» **What needs to be done**
Can you retype the records word for word, from their first line through the line containing "Given: Tap the black joint marked B", with both ends included?

» **Records provided**
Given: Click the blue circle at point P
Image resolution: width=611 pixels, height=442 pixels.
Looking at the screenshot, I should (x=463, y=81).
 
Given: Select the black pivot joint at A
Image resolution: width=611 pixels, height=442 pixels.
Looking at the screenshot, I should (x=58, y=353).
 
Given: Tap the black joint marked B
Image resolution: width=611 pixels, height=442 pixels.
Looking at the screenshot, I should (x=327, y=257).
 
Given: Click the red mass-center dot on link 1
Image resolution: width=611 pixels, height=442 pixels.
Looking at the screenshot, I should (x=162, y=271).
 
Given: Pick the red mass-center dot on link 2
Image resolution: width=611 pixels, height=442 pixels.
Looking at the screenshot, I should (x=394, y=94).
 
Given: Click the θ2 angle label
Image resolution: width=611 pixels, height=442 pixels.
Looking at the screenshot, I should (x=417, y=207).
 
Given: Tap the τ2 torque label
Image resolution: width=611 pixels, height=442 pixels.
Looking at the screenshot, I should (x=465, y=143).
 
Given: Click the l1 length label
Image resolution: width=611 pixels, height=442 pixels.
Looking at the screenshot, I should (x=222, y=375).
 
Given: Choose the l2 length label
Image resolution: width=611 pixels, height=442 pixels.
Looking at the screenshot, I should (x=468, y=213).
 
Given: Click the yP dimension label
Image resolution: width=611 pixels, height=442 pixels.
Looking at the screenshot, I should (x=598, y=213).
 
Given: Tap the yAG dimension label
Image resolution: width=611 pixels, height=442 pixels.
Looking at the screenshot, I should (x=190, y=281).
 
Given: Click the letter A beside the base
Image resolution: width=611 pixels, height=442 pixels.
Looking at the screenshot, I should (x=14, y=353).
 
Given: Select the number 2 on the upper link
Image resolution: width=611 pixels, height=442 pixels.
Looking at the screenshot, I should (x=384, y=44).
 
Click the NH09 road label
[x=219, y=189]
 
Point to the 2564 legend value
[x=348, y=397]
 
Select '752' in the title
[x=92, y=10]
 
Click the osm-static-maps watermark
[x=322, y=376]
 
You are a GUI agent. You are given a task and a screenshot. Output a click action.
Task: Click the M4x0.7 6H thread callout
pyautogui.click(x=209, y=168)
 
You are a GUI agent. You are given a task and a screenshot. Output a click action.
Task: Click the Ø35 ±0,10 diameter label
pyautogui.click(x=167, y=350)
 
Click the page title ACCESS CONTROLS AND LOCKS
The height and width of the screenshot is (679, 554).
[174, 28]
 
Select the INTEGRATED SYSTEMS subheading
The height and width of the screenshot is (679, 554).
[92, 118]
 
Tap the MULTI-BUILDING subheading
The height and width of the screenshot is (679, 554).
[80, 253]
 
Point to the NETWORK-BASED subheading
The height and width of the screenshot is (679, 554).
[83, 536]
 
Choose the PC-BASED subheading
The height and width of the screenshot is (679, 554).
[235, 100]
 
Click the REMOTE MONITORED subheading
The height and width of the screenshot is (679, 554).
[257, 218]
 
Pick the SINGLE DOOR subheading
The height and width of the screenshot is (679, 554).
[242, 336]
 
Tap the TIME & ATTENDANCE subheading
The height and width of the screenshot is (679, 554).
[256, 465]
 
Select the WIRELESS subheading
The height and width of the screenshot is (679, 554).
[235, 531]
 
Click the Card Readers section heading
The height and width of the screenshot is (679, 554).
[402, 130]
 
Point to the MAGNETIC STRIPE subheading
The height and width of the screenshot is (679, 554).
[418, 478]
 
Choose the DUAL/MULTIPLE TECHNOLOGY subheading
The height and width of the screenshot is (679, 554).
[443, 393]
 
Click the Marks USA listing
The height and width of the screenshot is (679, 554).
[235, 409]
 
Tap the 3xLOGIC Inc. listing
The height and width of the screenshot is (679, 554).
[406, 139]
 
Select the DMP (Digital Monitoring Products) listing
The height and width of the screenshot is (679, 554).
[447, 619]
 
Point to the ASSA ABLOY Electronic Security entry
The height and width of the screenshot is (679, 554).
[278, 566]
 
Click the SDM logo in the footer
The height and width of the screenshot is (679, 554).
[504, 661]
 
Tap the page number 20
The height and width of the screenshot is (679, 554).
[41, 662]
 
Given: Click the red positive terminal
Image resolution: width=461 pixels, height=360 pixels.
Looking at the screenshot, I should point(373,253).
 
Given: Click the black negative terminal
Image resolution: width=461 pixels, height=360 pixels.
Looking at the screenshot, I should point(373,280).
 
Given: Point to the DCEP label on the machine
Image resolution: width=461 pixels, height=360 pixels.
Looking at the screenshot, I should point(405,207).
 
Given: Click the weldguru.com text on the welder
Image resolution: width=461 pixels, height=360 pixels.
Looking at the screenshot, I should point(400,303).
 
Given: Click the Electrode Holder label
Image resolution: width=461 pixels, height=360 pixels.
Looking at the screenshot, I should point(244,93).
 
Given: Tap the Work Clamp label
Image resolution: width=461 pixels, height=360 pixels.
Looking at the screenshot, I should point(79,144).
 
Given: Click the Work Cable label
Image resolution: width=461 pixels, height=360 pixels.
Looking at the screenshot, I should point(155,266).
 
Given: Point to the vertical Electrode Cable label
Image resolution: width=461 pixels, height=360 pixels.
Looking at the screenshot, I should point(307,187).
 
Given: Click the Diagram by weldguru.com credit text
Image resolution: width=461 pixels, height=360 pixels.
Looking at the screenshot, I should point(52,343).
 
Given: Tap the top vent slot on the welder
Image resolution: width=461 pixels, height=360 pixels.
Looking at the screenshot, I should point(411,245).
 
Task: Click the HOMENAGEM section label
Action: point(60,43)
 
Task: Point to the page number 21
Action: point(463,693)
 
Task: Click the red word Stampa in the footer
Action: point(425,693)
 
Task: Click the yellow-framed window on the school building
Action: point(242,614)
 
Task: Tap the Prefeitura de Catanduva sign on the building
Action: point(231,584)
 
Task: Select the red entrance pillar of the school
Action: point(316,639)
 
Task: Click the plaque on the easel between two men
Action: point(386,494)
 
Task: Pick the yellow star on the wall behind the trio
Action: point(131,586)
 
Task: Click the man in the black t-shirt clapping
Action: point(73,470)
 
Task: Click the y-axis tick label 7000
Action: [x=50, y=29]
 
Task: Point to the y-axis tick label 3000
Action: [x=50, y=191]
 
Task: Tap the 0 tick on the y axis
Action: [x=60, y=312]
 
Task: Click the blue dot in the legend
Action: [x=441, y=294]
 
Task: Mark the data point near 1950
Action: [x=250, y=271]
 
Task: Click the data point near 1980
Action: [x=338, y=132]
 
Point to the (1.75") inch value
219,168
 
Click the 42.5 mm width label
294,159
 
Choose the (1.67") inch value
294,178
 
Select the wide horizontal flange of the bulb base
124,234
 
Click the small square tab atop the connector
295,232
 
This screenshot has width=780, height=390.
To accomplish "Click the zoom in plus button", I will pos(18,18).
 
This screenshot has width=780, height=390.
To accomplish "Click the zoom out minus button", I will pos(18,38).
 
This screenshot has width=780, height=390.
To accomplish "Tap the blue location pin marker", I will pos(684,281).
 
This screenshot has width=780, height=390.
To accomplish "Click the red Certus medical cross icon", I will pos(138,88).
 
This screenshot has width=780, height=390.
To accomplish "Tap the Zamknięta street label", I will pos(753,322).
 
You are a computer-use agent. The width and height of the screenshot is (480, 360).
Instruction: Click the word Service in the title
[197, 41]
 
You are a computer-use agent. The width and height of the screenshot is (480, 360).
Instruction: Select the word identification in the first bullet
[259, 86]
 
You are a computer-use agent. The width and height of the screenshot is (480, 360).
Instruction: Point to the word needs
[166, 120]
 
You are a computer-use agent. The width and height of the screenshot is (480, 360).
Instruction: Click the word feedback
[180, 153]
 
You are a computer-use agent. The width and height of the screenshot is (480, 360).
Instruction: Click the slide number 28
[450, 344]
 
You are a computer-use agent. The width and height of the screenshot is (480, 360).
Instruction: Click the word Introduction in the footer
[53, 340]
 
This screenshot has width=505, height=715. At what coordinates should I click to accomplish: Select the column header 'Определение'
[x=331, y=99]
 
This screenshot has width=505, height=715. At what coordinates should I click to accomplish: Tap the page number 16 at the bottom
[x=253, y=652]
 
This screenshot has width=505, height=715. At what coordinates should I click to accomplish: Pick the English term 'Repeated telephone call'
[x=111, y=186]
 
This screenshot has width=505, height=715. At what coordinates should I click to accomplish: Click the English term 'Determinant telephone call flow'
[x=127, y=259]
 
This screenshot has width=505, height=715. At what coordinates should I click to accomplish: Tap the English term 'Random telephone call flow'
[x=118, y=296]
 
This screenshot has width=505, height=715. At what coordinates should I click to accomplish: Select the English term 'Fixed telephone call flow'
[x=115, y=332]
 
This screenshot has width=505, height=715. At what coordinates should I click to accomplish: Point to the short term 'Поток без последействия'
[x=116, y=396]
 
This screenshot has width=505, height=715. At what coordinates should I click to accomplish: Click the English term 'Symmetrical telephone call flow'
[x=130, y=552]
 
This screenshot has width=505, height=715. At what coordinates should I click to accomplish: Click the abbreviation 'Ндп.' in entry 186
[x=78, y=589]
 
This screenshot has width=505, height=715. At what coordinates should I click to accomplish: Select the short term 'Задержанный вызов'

» **Full solution**
Given: Click the blue circle at point P
Image resolution: width=611 pixels, height=442 pixels.
Looking at the screenshot, I should (x=463, y=81).
 
Given: Select the black pivot joint at A
Image resolution: width=611 pixels, height=442 pixels.
Looking at the screenshot, I should (x=58, y=353).
 
Given: Tap the black joint marked B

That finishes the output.